Deiforn (1.kematian sang nenek)

Petir menari-nari di langit senja yang mendung, sang mentari bersembunyi di balik awan kelabu. Langit mengeluarkan tangisannya membasahi seluruh permukaan bumi. Bau tanah basah menguar kuat menusuk indra penciuman.

Di tengah riuhnya hujan seorang gadis berdiri menunggu jemputan orang tuannya dengan dinaungi atap sekolah. Sekolahnya sudah sepi karena jam pulang sekolah sudah lama berlalu, hanya ada beberapa siswa saja yang masih menunggu jemputan.

Langit semakin gelap dan hujan bertambah deras. Gadis tersebut masih setia menunggu jemputan orang tuanya.

Penampilan gadis tersebut cukup menarik. Rambutnya yang sebahu berwarna hitam. Ia cukup tinggi dan berkulit putih pucat. Wajah terpahat sempurna, matanya berwarna biru memancarkan pesona yang kuat dengan dihiasi alis yang tebal. Hidungnya mancung dan bibirnya tipis.
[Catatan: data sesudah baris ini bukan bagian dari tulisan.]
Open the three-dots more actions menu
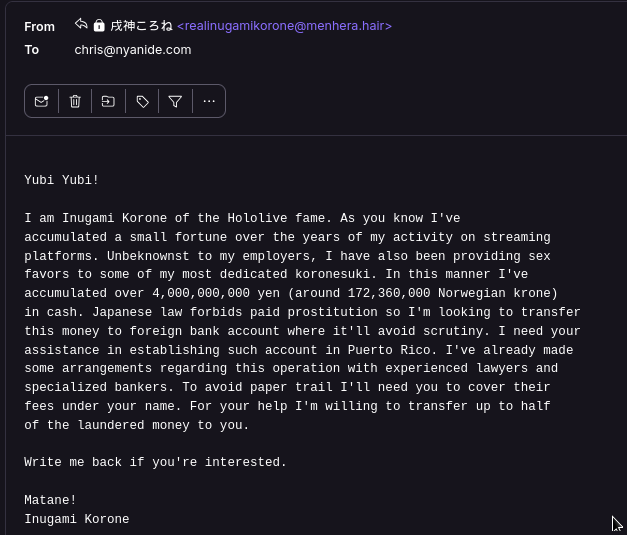 (209, 101)
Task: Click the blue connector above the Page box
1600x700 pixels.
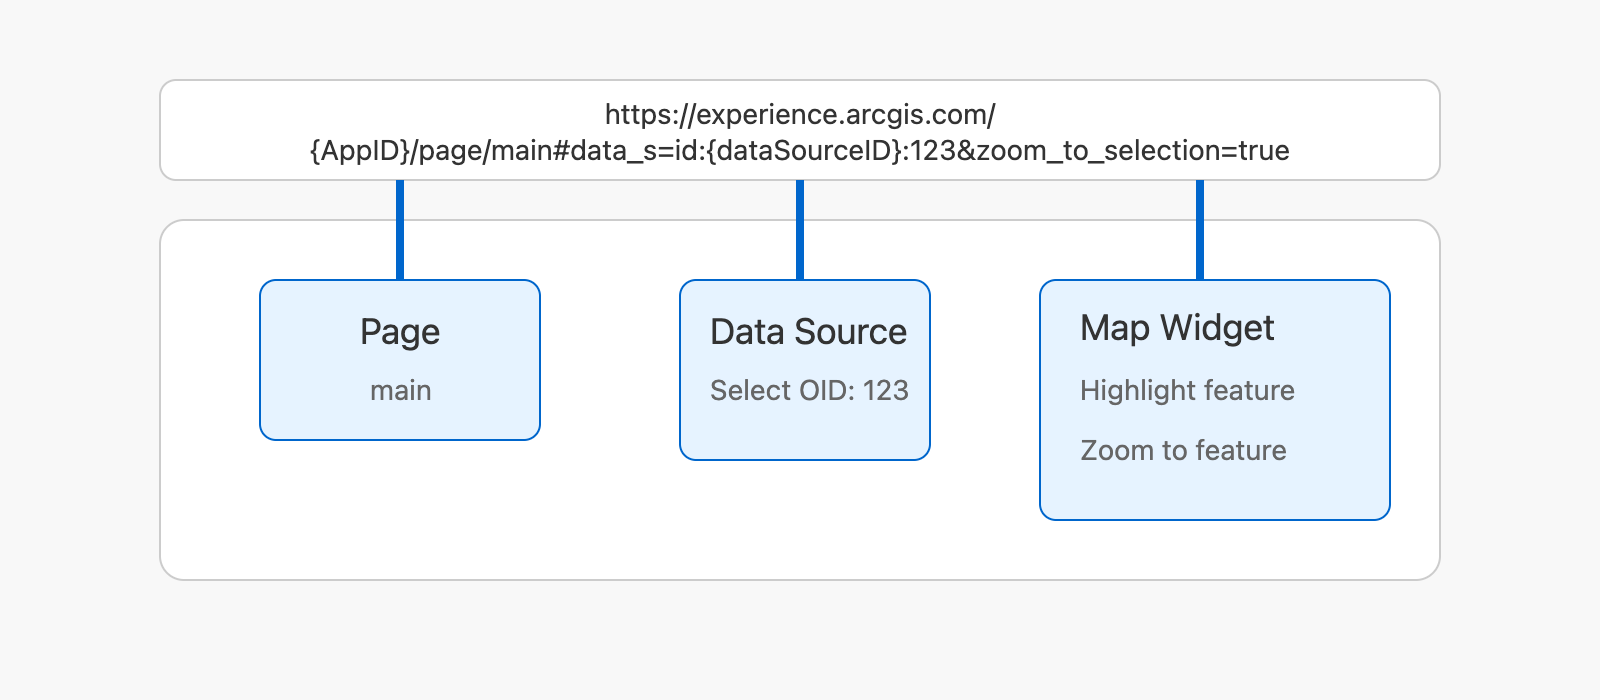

Ia bernama Irene Crosby seorang gadis cerdas dan juga keras kepala sehingga ia kerap kali menyusahkan orang disekitarnya. Namun terlepas dari keras kepalanya itu ia merupakan seseorang gadis yang baik hati.

Sudah sangat lama ia menunggu sampai sebuah mobil berwarna hitam milik orang tuannya terlihat dari kejauhan. Irene menghembuskan napas leganya karena kakinya sudah sangat pegal karena terlalu lama berdiri.

Saat mobil orang tuanya sudah berada di hadapannya, Irene langsung menghampirinya dan membuka pintu penumpang bagian depan tak peduli dengan hujan yang membasahi tubuhnya.

Saat Irene membuka pintu penumpang, ia menyatukan alisnya karena bingung. Mengapa ibunya duduk di kursi itu dan ayah berada di balik kemudi, karena seharusnya hanya ibunya yang menjemput dirinya.

Lebih anehnya lagi mereka berdua tampak sedih, Irene pun menggerakkan mulutnya ingin bertanya, namun tertahan karena ucapan ibunya.

"Irene cepat masuk nenekmu sudah meninggal." Ucap ibunya dengan nada sedih, mulutnya bergetar.

Kabar buruk itu datang bersamaan dengan petir yang menyambar. Irene sangat terkejut mendengar berita ini, ia sedih. Perlahan cairan bening mengalir perlahan dari kedua matanya.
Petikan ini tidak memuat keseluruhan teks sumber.